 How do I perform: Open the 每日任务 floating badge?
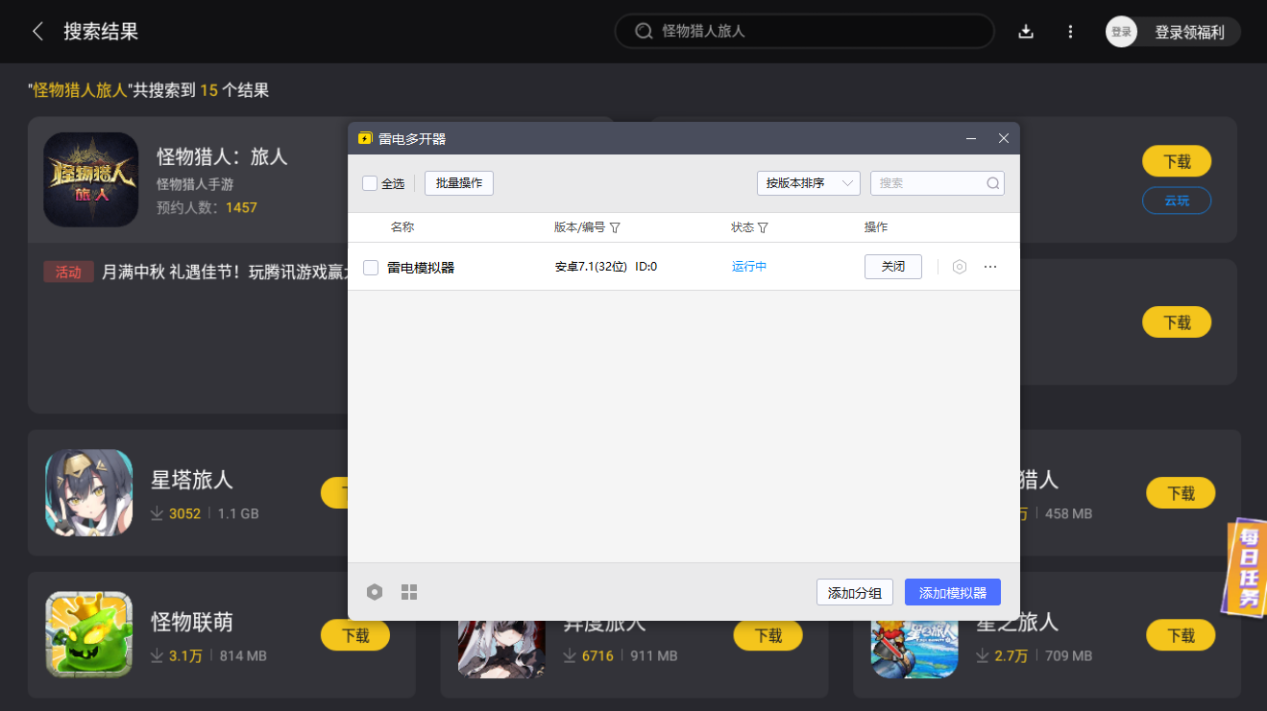[1246, 567]
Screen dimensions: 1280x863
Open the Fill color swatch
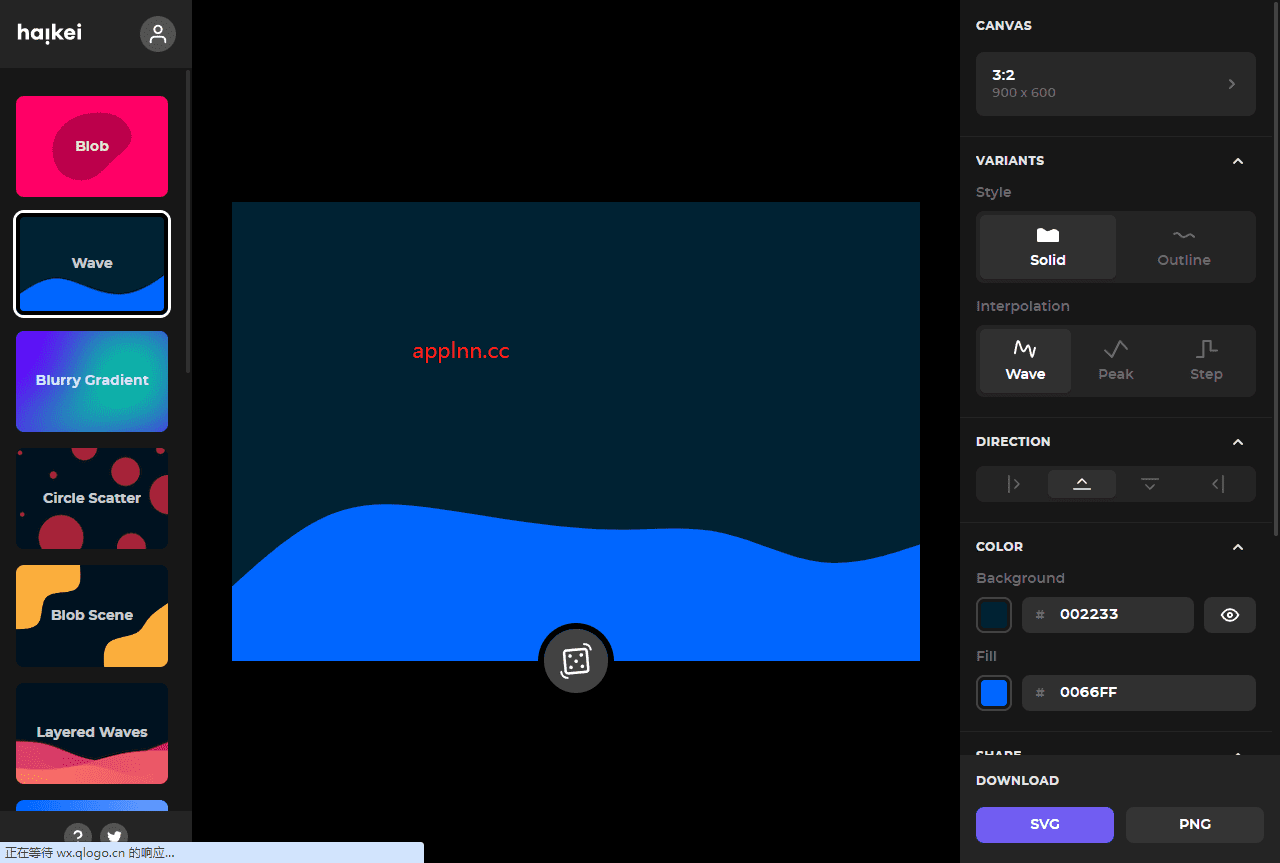tap(994, 693)
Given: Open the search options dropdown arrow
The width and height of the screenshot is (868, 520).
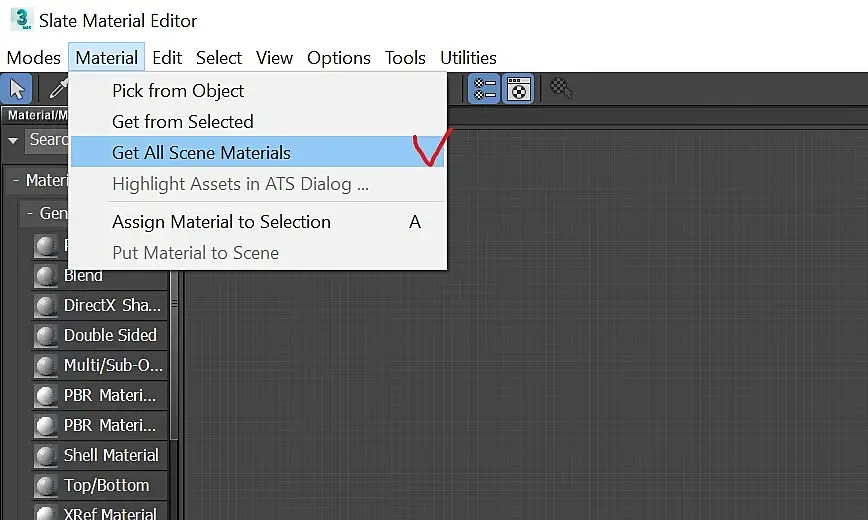Looking at the screenshot, I should click(x=14, y=141).
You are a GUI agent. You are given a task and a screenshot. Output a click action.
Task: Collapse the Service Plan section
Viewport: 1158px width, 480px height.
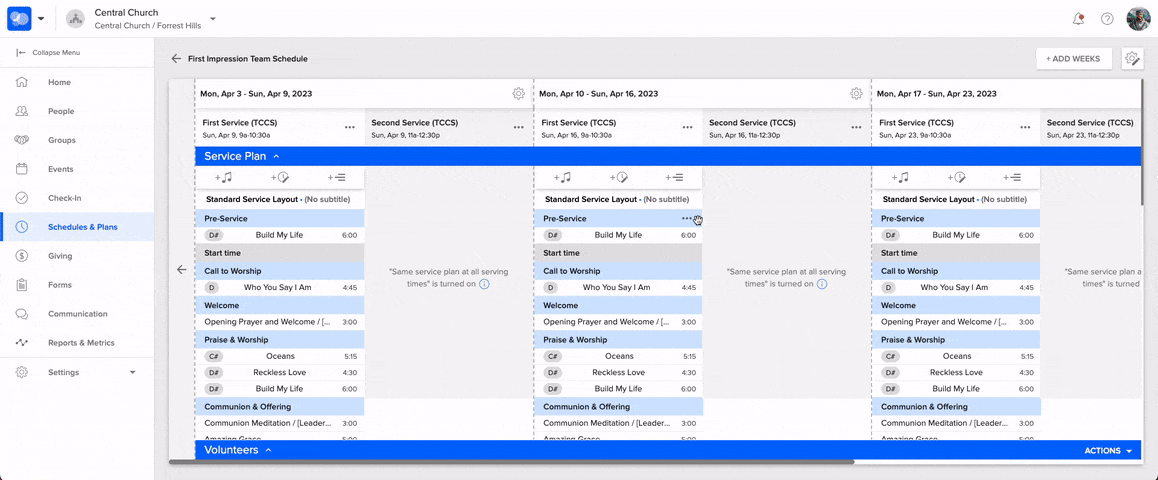(x=276, y=156)
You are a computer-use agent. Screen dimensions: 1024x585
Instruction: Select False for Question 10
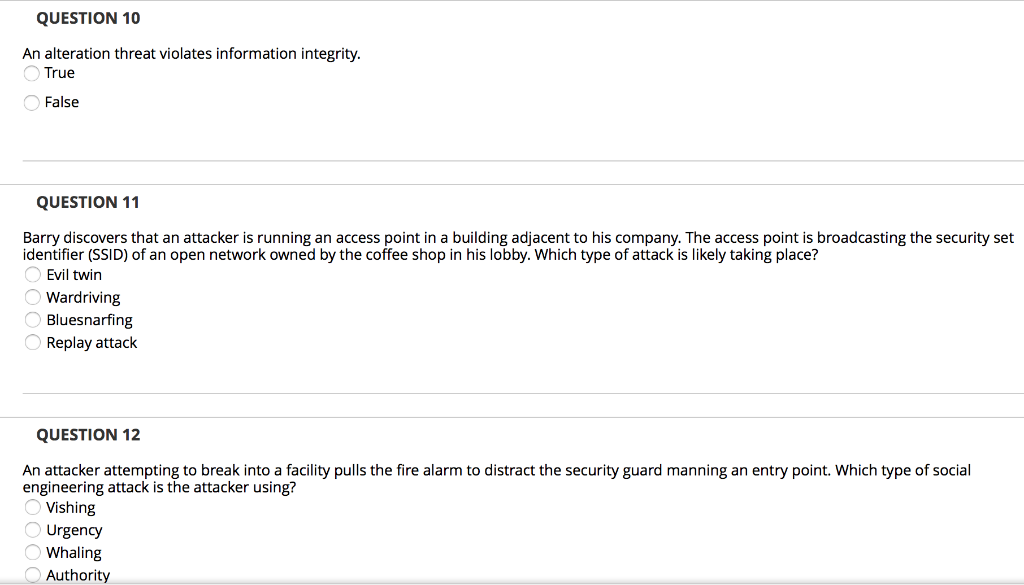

========================================

◆ What is expected ◆
Would you write out each entry word for word and omit the images?

◆ Response to this task ◆
 How do I perform: Open the 每日任务 floating badge?
[1246, 567]
Screen dimensions: 1280x863
Open the Fill color swatch
tap(994, 693)
Given: Open the search options dropdown arrow
The width and height of the screenshot is (868, 520).
Looking at the screenshot, I should click(x=14, y=141).
You are a GUI agent. You are given a task and a screenshot. Output a click action.
Task: Collapse the Service Plan section
Viewport: 1158px width, 480px height.
(x=276, y=156)
You are a computer-use agent. Screen dimensions: 1024x585
Instruction: Select False for Question 10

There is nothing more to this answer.